§ Brief: Reproduce a portion of the PyMC model code below word for word, starting at "# goal expectation" and ending at "prior_samples = pm.sample_prior_predictive(1000)".

§ Extract provided:
--- Begin ---

In [None]:
# Create PYMC model
# Despite altering the priors the estimates for Home theta and away theta
# This model struggled with convergence
# It may be becayse the attacking parameters are set around 25 and defence 0
# Regression seems to converge better when parameters centered around 0

import pymc as pm

# Create Model
with pm.Model() as model:
    # home advantage - changed this to Normal Distribution so could get prior predictive
    #home = pm.Flat("home")
    home = pm.Normal("home", 0, 10)

    # attack ratings for team - common mu and sd that all teams draw from
    atts_mu = pm.Normal("atts_mu", 25, 10)
    atts_sd = pm.HalfNormal("atts_sd", 10)
    atts = pm.Normal("atts", mu=atts_mu, sigma=atts_sd, shape=n_teams)

    # defence ratings for team - common mu and sd that all teams draw from
    defs_mu = pm.Normal("defs_mu", 0, 10)
    defs_sd = pm.HalfNormal("defs_sd", 10)
    defs = pm.Normal("defs", mu=defs_mu, sigma=defs_sd , shape=n_teams)

    # calulate theta - keep as positive - more positive will add more points
    home_theta = home + atts[home_team] + defs[away_team]
    away_theta = atts[away_team] + defs[home_team]

    #  Priors on sd - can this be edited to have a different one for each team
    sigma_home_points = pm.HalfNormal("sigma_home_points", sigma=10)
    sigma_away_points = pm.HalfNormal("sigma_away_points", sigma=10)

    # goal expectation - this doesn't go to Posterior like the rest
    home_points = pm.Truncated("home_points",
        pm.Normal.dist(mu=home_theta, sigma=sigma_home_points), lower=0,observed=home_score_arr)
    away_points = pm.Truncated("away_points",
        pm.Normal.dist(mu=away_theta, sigma=sigma_away_points), lower=0,observed=away_score_arr)
    

# Get prior predictive model
with model:
    prior_samples = pm.sample_prior_predictive(1000)








In [None]:
# Create PYMC model
# Despite altering the priors the estimates for Home theta and away theta

import pymc as pm

# Create Model
with pm.Model() as model:
    # home advantage - changed this to Normal Distribution so could get prior predictive
    home = pm.Normal("home", 0, 0.1)

    # attack ratings for team - common mu and sd that all teams draw from
    atts_mu = pm.Normal("atts_mu", 0, 0.01)
    atts_sd = pm.HalfNormal("atts_sd", 0.01)
    atts = pm.Normal("atts", mu=atts_mu, sigma=atts_sd, shape=n_teams)

    # defence ratings for team - common mu and sd that all teams draw from
    defs_mu = pm.Normal("defs_mu", 0, 0.01)
    defs_sd = pm.HalfNormal("defs_sd", 0.01)
    defs = pm.Normal("defs", mu=defs_mu, sigma=defs_sd , shape=n_teams)

--- End ---

§ Excerpted records:

--- Begin ---

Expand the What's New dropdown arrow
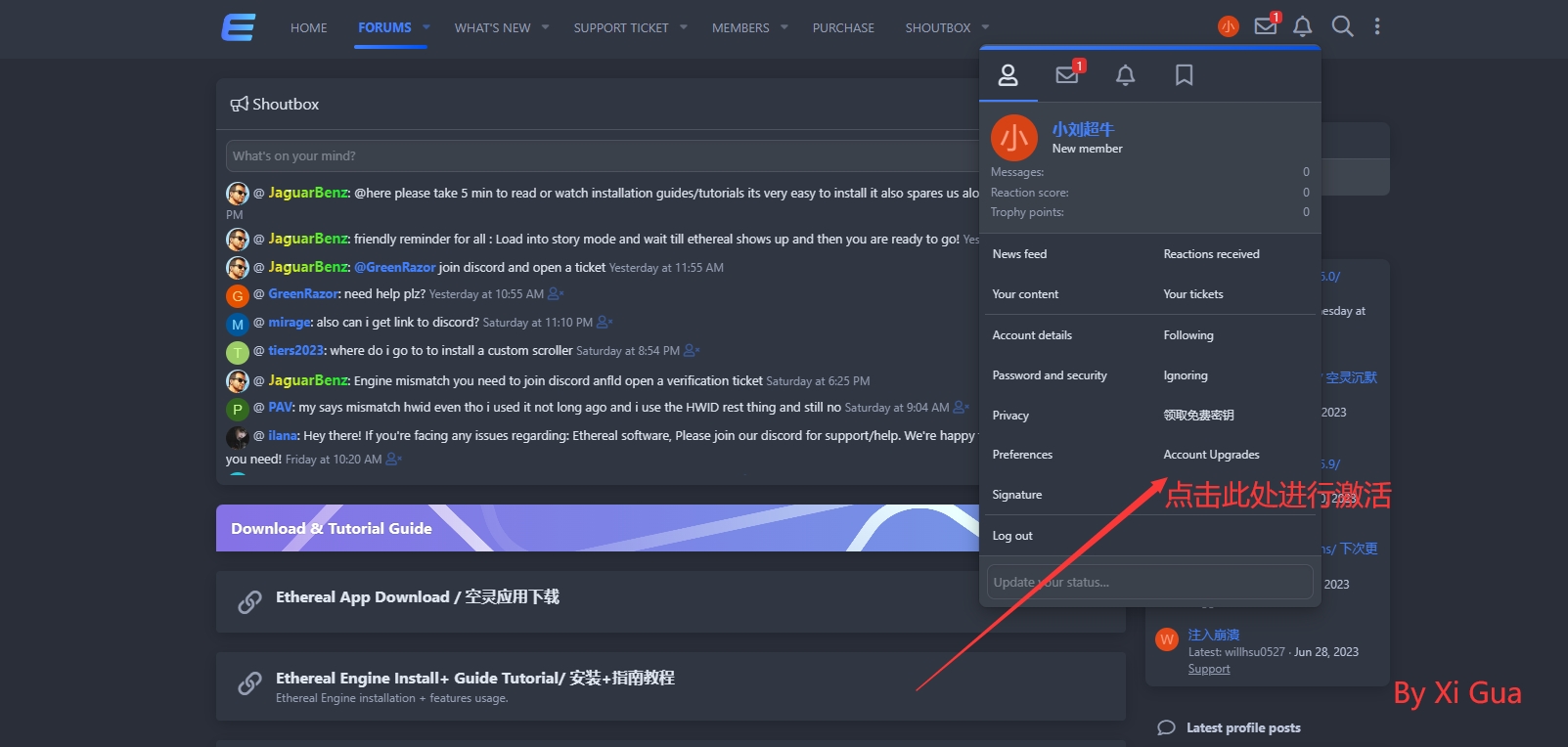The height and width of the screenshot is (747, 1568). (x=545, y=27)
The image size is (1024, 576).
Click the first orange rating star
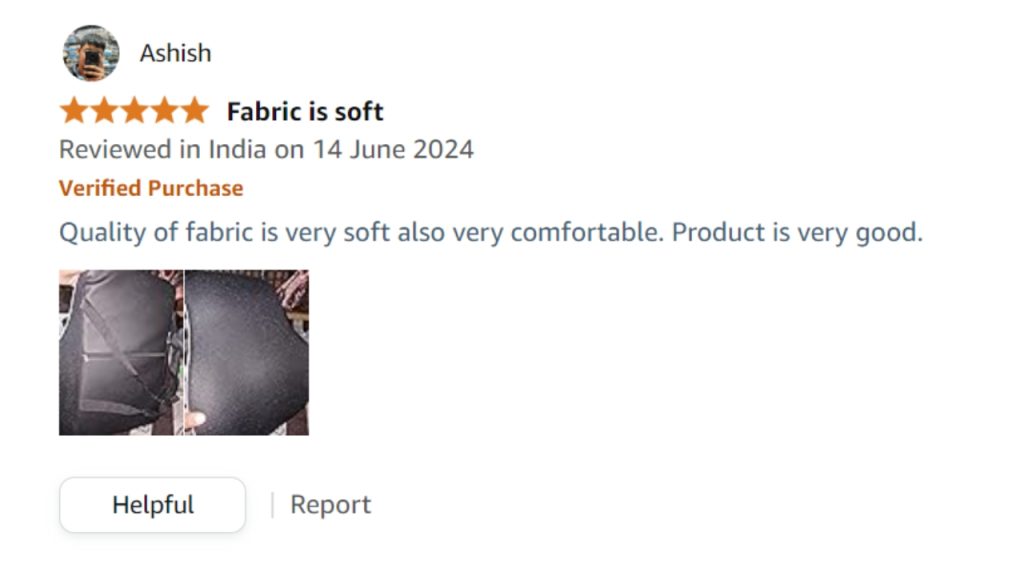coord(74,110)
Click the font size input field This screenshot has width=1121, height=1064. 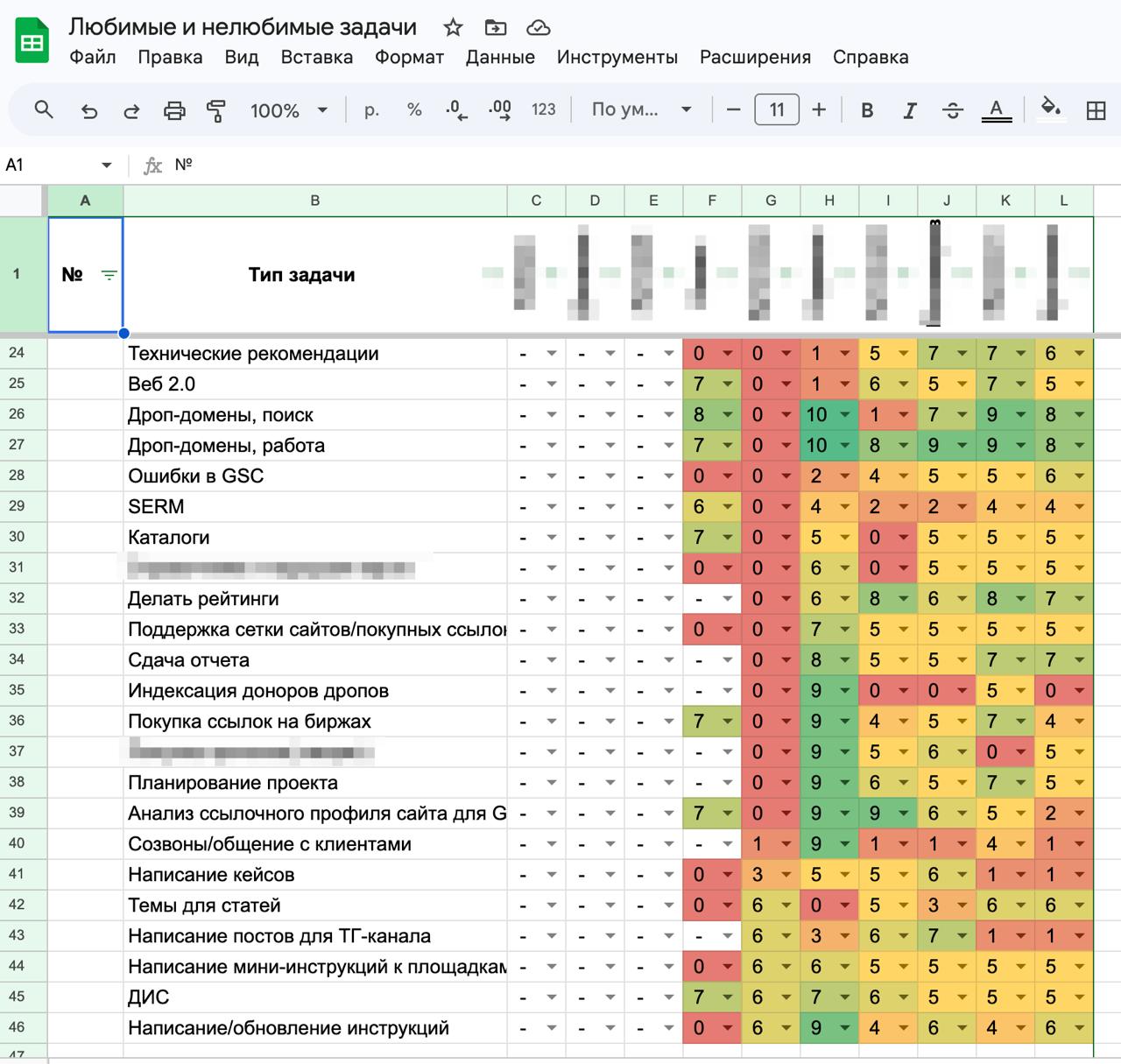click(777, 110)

--- End ---

§ Finished answer:
# goal expectation - this doesn't go to Posterior like the rest
    home_points = pm.Truncated("home_points",
        pm.Normal.dist(mu=home_theta, sigma=sigma_home_points), lower=0,observed=home_score_arr)
    away_points = pm.Truncated("away_points",
        pm.Normal.dist(mu=away_theta, sigma=sigma_away_points), lower=0,observed=away_score_arr)
    

# Get prior predictive model
with model:
    prior_samples = pm.sample_prior_predictive(1000)